Technologically, it means we’re getting all the best stuff from them. We’re behind for the first time, really in a century, America no longer a technological leader. And then politically, it means the default settings of the international system, which are abstract for us, we don’t think about it day-to-day as we live our lives, but they’re generally favorably inclined towards democracy. Well, maybe that flips, and this is a world which leans more in the direction of autocracy and the values that we care about find pressure not just from without, but also from within. Those are essentially the stakes.
Thompson: Kurt, the history here is so interesting because it’s my understanding that the prevailing wisdom in U.S.-China relations used to be predicated on economic engagement, on costless economic engagement.

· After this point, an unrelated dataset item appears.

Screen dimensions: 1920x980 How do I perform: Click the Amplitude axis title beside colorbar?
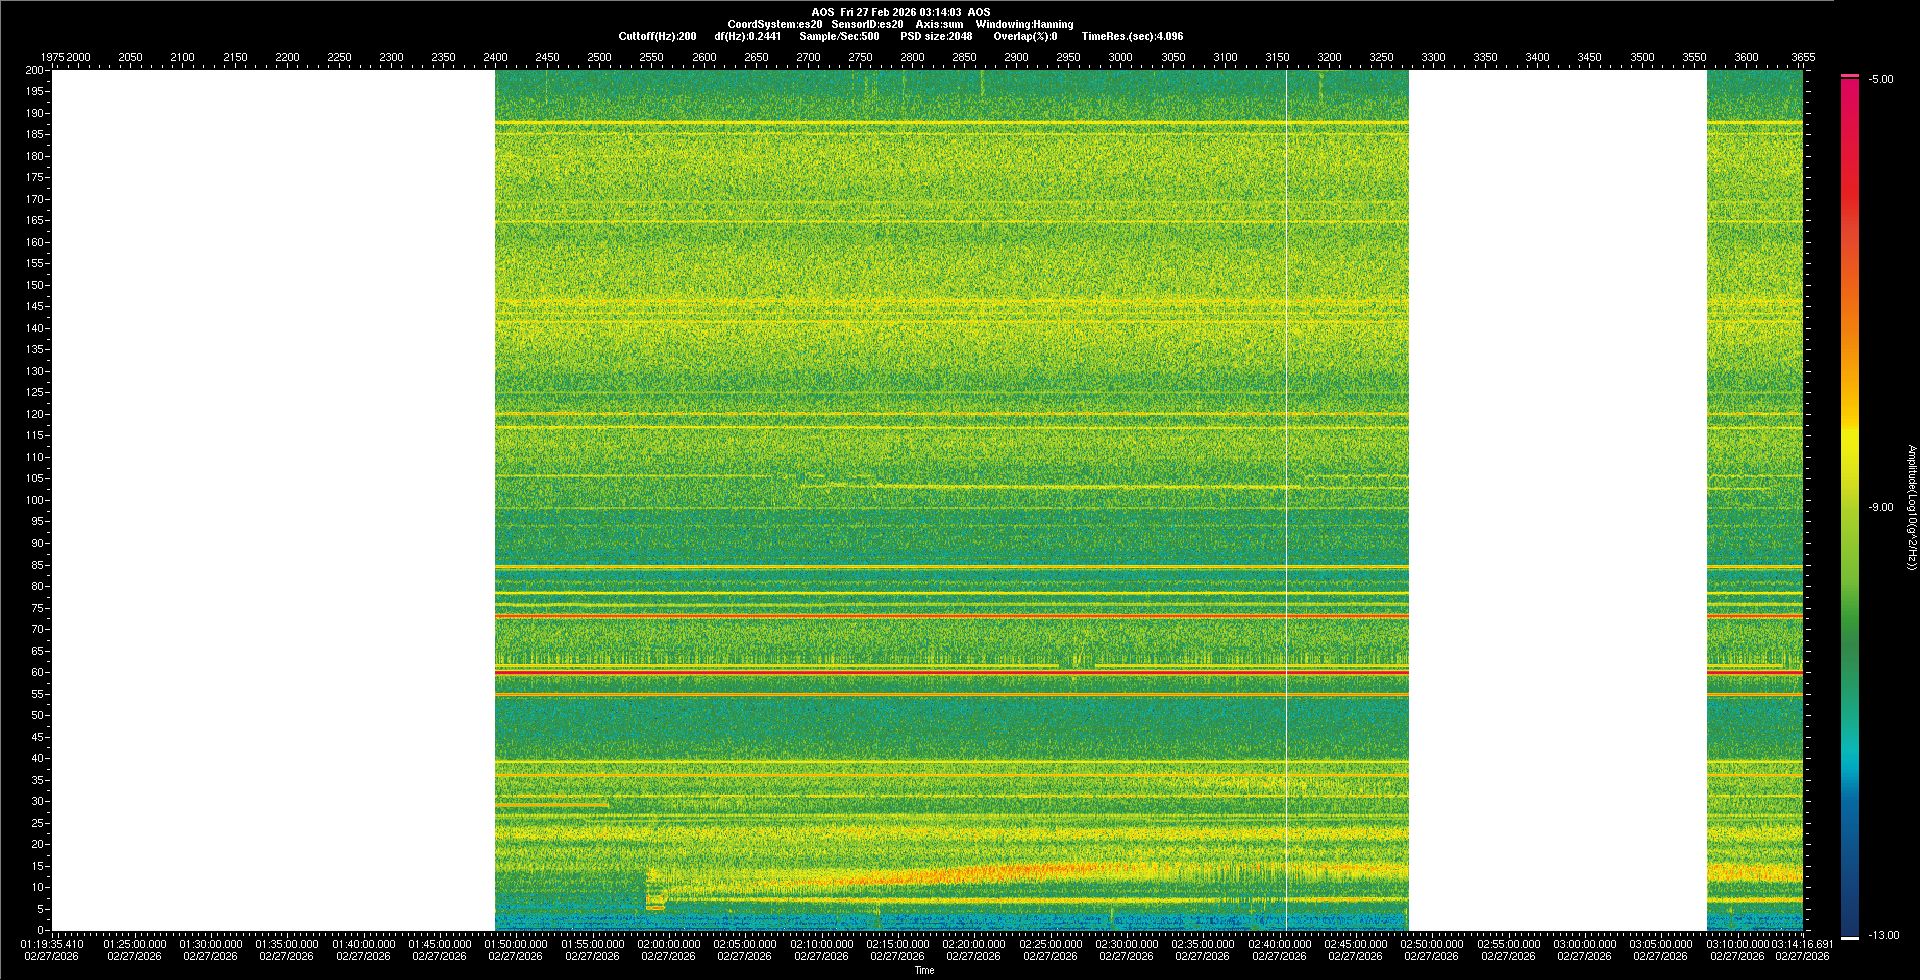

The U.S. welcomed China into the World Trade Organization. The thinking was that trade with the U.S. would make China more like America—richer, more capitalist, more liberal, more open—and also that, by the way, access to China would make Americans feel richer, too. We’d buy cheaper toasters, cheaper clothes, each dollar would go further, and there would be no cost to our quality of life. What has happened to that easy theory of engagement in the last 10 to 15 years?
Kurt Campbell: Yeah. Well, thank you very much, and it’s great to be with you all. And I appreciate the chance of partnership always with my friend and colleague Rush Doshi. So first of all, let me just say that the idea, the logic, of engagement was pervasive. And in fact, one of the hardest things to challenge in international relations were the concepts and beliefs behind that engagement. I think it became clear in the 2000s or in the early parts of the second decade of the 2000s that China was determined not just to get more wealthy and more powerful, but to challenge the United States’ place on the global stage.
And it was not enough just to see China surpass the United States, but frankly, in strategic councils in Beijing, a desire for the United States to actually be defeated. I think the initial idea was that this reflected perhaps parts of the Chinese system, but ultimately there was still an appreciation and belief in engagement and working in partnership with the United States. I think over time, Derek, that most of those views have basically fallen away, largely as a result of just experiencing the world and some of the things that Rush has laid out more directly.
This excerpt has been edited and condensed.